Cas pratique 2: Vidéosurveillance sur le lieu du travail

Les conditions suivantes doivent être respectées en cas de vidéosurveillance sur le lieu de travail:

  • Subsidiarité: en principe, les installations de vidéosurveillance sur le lieu de travail ne devraient être utilisées que si l'objectif visé ne peut pas être atteint par des mesures moins contraignantes.
  • Motifs: pour des raisons d'organisation, de sécurité ou de gestion de la production, la vidéosurveillance peut être autorisée. Dans ce cas, l'employé ne doit pas être filmé par la caméra ou seulement à titre exceptionnel. Les caméras de surveillance peuvent être placées par exemple à proximité des accès ou des entrées, des passages, des machines et installations dangereuses, des chambres fortes ou des entrepôts contenant des biens de valeur. Ces zones surveillées doivent être signalées par des panneaux ou des pictogrammes appropriés placés à hauteur des yeux, de manière à ce que la surveillance soit bien visible. Dans ces cas, la vidéosurveillance constitue une forme de surveillance technique sur le lieu de travail. Il convient par conséquent d'accorder un soin particulier à l'utilisation que l'on en fait, qui doit être transparente et proportionnée.
  • Période d'enregistrement: la période d'enregistrement doit être aussi courte que possible et ne doit pas être utilisée à des fins de surveillance du comportement.
  • Conservation: la conservation des enregistrements doit être limitée dans le temps. La durée de conservation des données dépend de l'objectif de la surveillance. En règle générale, l'effacement doit avoir lieu dans les 24 à 72 heures.
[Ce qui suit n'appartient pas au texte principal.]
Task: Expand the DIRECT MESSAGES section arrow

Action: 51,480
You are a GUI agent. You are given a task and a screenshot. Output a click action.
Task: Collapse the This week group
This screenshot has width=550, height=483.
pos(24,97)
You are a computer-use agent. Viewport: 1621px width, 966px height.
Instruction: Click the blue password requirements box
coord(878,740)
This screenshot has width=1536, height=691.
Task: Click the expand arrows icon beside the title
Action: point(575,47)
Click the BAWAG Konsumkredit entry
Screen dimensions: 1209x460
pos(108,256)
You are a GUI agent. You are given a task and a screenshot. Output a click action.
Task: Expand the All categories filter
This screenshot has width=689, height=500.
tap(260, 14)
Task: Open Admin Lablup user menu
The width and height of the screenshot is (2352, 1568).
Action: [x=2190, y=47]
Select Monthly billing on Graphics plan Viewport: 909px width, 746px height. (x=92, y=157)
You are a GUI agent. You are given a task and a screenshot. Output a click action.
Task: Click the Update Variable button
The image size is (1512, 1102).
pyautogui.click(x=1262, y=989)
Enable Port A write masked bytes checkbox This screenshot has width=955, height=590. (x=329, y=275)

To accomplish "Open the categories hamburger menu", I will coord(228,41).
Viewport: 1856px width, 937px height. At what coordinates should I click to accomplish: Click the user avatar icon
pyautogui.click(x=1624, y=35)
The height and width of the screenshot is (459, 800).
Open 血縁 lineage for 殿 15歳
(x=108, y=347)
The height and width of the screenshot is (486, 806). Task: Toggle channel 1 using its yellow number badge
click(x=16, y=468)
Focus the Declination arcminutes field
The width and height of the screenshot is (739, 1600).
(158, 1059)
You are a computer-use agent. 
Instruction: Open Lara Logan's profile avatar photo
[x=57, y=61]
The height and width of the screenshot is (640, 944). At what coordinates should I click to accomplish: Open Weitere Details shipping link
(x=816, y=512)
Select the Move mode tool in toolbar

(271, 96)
  • Infraction pénale/Soupçon d'infraction pénale: la surveillance des employés en cas d'infraction pénale ou de soupçon d'infraction pénale présuppose en principe que la mesure a été ordonnée par un juge ou par la police judiciaire après le dépôt d'une plainte. L'utilisation autonome d'une caméra vidéo est également possible, pour autant qu'il y ait un soupçon concret d'infraction. Même dans ces cas, la vidéosurveillance est considérée comme une surveillance technique sur le lieu de travail et est soumise à des exigences strictes en matière de protection des données et de droit de la personnalité. C'est le tribunal compétent qui décide si les enregistrements vidéo sont finalement admis comme preuve dans une procédure pénale.